Task requirements:
Within the records, find every line that includes the word "checkbox" and copy it.

Records supplied:
····················
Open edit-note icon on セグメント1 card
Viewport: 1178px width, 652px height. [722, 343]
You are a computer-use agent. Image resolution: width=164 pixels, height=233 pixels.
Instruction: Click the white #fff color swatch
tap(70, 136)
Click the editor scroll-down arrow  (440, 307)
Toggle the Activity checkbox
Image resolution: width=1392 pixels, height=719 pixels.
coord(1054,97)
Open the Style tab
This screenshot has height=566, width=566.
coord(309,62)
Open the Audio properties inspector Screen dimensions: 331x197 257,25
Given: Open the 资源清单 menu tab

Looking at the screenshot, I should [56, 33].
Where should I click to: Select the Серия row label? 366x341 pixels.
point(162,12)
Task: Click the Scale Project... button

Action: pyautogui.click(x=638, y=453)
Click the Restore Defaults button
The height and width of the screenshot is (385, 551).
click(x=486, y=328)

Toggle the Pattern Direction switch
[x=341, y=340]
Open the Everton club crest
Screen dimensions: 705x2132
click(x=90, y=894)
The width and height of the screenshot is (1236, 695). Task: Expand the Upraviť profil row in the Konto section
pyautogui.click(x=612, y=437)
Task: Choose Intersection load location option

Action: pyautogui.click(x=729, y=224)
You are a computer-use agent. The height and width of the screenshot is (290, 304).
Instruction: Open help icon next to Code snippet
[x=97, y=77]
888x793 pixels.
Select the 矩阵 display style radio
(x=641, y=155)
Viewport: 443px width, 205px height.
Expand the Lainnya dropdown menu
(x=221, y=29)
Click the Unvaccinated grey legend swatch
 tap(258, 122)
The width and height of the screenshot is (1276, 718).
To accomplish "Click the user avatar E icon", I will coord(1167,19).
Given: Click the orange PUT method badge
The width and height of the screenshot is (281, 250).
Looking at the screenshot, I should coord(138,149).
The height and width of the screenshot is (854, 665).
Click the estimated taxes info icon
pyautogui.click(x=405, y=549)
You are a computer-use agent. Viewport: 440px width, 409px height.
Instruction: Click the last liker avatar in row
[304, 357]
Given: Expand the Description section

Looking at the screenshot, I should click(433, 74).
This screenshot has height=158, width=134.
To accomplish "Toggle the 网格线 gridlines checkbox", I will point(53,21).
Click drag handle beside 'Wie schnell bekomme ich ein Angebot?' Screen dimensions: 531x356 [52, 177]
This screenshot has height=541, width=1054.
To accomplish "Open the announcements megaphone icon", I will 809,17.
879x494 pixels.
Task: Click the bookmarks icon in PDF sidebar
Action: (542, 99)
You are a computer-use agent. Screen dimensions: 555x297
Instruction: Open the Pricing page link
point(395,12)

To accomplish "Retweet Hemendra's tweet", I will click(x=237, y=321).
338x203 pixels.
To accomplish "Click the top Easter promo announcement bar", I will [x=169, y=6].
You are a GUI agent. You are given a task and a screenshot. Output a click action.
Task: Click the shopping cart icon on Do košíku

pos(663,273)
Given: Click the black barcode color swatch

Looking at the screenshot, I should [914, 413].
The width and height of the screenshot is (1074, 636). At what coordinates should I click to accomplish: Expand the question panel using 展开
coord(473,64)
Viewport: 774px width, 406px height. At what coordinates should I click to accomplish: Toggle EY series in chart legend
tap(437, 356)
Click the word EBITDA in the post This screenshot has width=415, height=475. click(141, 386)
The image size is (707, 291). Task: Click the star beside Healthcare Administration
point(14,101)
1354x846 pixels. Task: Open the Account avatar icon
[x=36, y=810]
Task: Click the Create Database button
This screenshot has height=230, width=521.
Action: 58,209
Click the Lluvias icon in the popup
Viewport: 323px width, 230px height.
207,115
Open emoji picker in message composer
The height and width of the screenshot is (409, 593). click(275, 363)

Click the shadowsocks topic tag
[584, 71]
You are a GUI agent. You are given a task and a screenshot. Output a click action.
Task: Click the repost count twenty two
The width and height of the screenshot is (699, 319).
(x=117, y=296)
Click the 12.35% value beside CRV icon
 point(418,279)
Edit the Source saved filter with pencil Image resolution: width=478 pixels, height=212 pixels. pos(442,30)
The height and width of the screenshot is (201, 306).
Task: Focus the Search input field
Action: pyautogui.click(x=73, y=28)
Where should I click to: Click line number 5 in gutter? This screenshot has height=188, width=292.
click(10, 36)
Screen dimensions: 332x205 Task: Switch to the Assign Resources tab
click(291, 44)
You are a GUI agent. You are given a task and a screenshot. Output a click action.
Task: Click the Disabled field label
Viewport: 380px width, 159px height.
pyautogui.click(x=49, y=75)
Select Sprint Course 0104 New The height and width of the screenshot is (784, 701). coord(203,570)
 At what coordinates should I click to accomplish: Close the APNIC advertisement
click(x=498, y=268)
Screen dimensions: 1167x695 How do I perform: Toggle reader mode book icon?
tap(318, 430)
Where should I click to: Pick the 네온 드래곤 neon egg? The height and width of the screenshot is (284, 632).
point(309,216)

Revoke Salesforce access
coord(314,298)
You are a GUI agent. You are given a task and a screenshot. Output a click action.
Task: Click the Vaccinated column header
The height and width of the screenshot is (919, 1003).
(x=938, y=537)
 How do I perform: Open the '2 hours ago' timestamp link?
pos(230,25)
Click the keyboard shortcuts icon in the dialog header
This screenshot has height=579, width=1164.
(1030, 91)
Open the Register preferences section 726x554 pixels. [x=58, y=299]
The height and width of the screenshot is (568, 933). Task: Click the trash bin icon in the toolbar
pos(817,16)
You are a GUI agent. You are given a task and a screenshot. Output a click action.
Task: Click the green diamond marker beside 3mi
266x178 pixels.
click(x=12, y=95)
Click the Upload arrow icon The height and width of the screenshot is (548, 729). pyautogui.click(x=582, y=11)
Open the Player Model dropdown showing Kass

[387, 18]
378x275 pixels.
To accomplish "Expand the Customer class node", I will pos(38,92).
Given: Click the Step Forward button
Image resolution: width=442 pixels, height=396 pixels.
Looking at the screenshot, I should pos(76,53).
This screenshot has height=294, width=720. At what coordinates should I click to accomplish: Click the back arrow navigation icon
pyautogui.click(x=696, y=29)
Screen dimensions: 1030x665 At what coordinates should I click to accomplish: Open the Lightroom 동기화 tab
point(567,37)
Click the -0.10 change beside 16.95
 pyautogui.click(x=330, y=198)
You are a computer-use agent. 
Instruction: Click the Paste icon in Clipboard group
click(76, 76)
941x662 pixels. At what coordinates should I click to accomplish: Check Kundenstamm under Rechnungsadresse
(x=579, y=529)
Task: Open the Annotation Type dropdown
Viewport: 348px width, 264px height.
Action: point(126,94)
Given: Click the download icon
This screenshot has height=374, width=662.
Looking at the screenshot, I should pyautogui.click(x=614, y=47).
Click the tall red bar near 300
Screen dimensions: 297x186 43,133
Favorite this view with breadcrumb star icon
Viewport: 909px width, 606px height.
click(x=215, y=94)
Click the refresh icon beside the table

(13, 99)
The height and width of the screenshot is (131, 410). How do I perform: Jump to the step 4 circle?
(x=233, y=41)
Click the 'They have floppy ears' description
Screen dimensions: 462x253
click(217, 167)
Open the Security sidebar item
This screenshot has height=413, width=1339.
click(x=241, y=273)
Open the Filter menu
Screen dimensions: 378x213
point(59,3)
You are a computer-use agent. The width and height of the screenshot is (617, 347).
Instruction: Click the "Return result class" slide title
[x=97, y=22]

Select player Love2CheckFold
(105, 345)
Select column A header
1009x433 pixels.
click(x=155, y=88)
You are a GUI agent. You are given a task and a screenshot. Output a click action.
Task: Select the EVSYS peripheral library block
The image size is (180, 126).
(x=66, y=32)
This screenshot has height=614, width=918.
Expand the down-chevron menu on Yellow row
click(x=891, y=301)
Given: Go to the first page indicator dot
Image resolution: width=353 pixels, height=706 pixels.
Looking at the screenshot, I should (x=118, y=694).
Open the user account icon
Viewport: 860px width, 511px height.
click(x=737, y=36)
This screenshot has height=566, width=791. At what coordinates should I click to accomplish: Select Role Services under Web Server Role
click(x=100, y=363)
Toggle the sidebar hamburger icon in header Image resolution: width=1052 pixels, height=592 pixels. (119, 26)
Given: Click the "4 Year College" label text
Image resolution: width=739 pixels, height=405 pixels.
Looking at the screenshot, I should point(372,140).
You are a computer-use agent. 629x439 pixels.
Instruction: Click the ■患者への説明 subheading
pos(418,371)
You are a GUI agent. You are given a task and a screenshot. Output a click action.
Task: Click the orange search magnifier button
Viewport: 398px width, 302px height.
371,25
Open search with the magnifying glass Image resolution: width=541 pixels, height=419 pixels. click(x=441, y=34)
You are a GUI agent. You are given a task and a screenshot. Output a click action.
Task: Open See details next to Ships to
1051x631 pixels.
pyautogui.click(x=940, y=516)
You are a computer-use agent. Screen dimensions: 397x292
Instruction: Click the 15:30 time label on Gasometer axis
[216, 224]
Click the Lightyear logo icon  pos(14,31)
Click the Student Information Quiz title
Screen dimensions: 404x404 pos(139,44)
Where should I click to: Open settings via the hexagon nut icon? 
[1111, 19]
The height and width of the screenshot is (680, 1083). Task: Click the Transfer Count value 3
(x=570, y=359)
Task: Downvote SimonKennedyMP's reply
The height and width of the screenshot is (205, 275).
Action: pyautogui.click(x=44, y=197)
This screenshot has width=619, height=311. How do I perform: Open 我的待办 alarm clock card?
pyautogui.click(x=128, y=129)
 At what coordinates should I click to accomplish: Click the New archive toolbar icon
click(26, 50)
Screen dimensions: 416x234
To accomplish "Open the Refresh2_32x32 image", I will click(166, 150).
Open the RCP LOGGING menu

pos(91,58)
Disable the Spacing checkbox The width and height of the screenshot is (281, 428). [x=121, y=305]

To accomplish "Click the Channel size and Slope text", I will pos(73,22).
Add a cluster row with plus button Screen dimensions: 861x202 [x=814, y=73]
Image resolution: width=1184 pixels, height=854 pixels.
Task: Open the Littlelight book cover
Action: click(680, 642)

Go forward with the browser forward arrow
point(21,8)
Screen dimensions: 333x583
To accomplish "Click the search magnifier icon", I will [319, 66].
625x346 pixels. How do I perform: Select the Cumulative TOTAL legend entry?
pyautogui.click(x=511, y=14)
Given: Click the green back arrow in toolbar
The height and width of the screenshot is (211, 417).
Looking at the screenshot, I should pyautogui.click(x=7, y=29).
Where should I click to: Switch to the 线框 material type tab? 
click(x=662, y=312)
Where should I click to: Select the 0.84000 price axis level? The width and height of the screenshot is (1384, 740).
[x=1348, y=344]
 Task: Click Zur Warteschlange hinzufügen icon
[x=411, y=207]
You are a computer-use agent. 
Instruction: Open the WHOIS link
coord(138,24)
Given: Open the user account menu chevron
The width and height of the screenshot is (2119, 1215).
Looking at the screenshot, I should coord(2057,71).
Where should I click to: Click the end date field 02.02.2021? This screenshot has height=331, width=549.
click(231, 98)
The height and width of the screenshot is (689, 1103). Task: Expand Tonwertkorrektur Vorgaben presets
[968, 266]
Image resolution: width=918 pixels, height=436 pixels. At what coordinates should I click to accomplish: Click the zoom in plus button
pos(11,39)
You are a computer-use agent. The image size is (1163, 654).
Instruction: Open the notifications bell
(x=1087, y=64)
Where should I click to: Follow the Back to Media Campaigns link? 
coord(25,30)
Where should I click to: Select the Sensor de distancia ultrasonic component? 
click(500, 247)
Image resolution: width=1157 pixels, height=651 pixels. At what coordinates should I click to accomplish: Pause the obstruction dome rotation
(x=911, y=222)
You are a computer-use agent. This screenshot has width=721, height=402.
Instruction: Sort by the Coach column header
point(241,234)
····················
Result for this task:
Toggle the Activity checkbox
To accomplish "Toggle the 网格线 gridlines checkbox", I will point(53,21).
Disable the Spacing checkbox The width and height of the screenshot is (281, 428). [x=121, y=305]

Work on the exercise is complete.